Was the master cylinder and pads replaced before or after this problem started?

Do you know when the hoses were last replaced?  Hoses can have internal failures that kinda act like check valves and can cause the brakes to drag.

The rear calipers have several moving parts and extra seals that live inside in the brake fluid that were not known to be the most reliable.
73 Eldo convert w/FiTech EFI, over 30 years of ownership and counting
Somewhat recently deceased daily drivers, 80 Eldo Diesel & 90 CDV
And other assorted stuff I keep buying for some reason

V63

Check the rear calipers that are probably having an issue with the emergency brake in cooperated into them, very common issue with the ratcheting feature and replacing the rear pads.

Dave Shepherd

Correct, failure to use the e brake frequently can cause a low pedal.

TJ Hopland

That was one reason I was asking about when the pads were replaced in this saga.  If things were fine till the pads got replaced perhaps the person doing the work didn't do it correctly.  The calipers could have been in bad shape to start with and should have just been replaced.  They could have damaged them returning the pistons for the new pads.  They could have just not adjusted them properly.  Out of adjustment doesn't explain why they are getting hot unless that was before the pads were changed then we are back to the calipers were bad and should have been replaced.

The MC I am curious about because maybe the new and old are not an exact match and the piston isn't fully returning and that is what is causing all the current issues.   
73 Eldo convert w/FiTech EFI, over 30 years of ownership and counting
Somewhat recently deceased daily drivers, 80 Eldo Diesel & 90 CDV
And other assorted stuff I keep buying for some reason

Chopper1942

To often, today's brake jobs are just a pad slap and they did not bleed the brakes after replacing the MC. Only bled the MC.

I have a 79 ElDorado and when I got it in the early 80's it had lousy brakes. These are the steps I used and use on other vehicles to make a solid pedal.

If you or a friend have the tools, do the following.

Get the car up on jack stands. Before you remove the wheels, see if you can turn the rear wheels by hand or do they drag. If they do not drag, get in and start the car and apply the brakes several times. get out and try to turn the wheels, If they now drag, there is a restriction in the hose or hoses or the calipher seals are not pulling the piston back.and the hoses or caliphers need replaced. Remove the wheels. Crack the bleeder screw on the calipher that is dragging. If fluid squirts out and now you can turn the axle easily, the hose for that wheel is bad.  As old as the hoses are they should be replace anyway. If it still drags, either the pads are misadjusted or the calipher seals are bad. and the caliphers need rebuilt or replaced.

Get out the OE FSM and properly adjust the rear brakes. The rear pistons should have notches sually 90° apart and the pads should have a tang that goes in the notch. If the pads don't have the tang, check and see if the outside pad has a tang. If neither pad has a tang, it will be difficult to keep the rear pads in adjustment.

Unlike self-adjusting drum brakes, which adjust when you back up and apply the brakes, The rear pads maintain the correct clearance with the rotor by applying the parking brake.

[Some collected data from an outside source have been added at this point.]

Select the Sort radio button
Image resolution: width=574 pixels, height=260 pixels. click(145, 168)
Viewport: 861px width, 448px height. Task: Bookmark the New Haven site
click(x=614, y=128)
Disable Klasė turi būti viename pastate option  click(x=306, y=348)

Each time the park brake is applied an internal screw turns to maintain the proper adjustment (clearance). Because most people do not know this and normally do not use the park brake, the pad clearance increases and this causes a low pedal. Depending how much you drive the vehicle, every once and awhile you need to apply the park brake several times after a drive.

With the pads properly adjusted, remove the park brake cable and spring from the park brake lever. Move the lever from the stop to the applied position. The clearance should be 1/16"-1/8". If more, you need to remove the lever, reinstall the nut a few threads, and ratchet the park brake shaft back and forth a few time, reinstall the lever, and check the clearance. Do this until the lever has the proper clearance.

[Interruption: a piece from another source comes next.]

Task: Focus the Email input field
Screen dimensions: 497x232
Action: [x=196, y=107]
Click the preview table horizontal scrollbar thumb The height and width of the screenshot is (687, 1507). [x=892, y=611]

If the front brakes are not working properly, the rear brakes are doing all the stopping and are going to get very hot. Crack the bleeder screw on each calipher, one at a time, and let the fluid drip out for awhile. Maintain the fluid leavel in the MC. Close the valve and do the same on the other side. Gravity bleeding should remove any air trapped in the system.

MAKE SURE THAT THE BLEEDER SCREWS ARE AT THE TOP OF THE CALIPHERS.

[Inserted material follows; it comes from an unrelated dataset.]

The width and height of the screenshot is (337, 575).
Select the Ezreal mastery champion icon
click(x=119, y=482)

Now do the same on the rear caliphers.

Get in and start the engine and apply the brakes. If the pedal is low or spongy, do a manual bleed with either a vacuum bleeder or have someone, with out the engine running, pump up the brakes and you crack the bleeder screw. Do this until there is a solid stream of fluid with no air bubbles.

Start at the lf front calipher, next the rt front, then the lf rear and finally the rt rear.

I forgot to mention to grab each calipher and see if you can move them in and out. They should slide easily since they have just been off.  Also, lube the abutment clips, edges of the pads where they contact the calipher brackets, the backs of the pads, and slide pins with silicon brake lube.

I think Icovered everything. If any questions, post back and I'll try to answer them. Good Luck!

guyrobert

Lots of great suggestions here, thanks very much for that.
The car did have the issue before I took it in for the brake work at my local garage (one of the few here that will still work on these cars)-Fred's automotive. They instructed me to engage the emergency brake every time I stop and park the car.
At present this does not seem to be making a difference. They did install pads that are supposed to stop the car quicker and those do create a lot of dust, but the problem is for sure not "fixed"
BTW the car is in very good condition with no rust and the hoses and belts are pliable, I did have Fred's check the brake hoses and I thought they might be an issue after all this time but they checked out fine.
My 79 Phaeton coupe stops on a dime compared to the Fleetwood, although when I first bought it with 22K original miles the brakes were good.
Unfortunately there is a city bylaw preventing working on your car on the street here and Fred's has a 3 week waiting list so it maybe some time before I can get this issue solved.
The reason I was asking about the proportioning valve is in my research that was mentioned as a possible culprit and if it needs to be replaced it would be best to have it on hand for the mechanics
Thanks again for the advice
Robert
1979 Fleetwood Brougham d'Elegance
1979 Coupe De Ville Phaeton
1957 Eldorado Biarritz
Robert Simpson

TJ Hopland

It does seem like a good sign that they told you to use the parking brake.  That implies at least someone there has some level of knowledge about how this style of caliper/parking brake system works.  Now was that just the desk person and he didn't tell the person in the back anything and he was back there with the 100 ton press trying to get the pistons to retract?  Ya never know these days.

Was the pedal and performance reasonable when you first picked it up from the shop?   And it got worse?  Or hasn't it changed really at all before or after the pad repair?

Was the MC repair at the same time as the pads?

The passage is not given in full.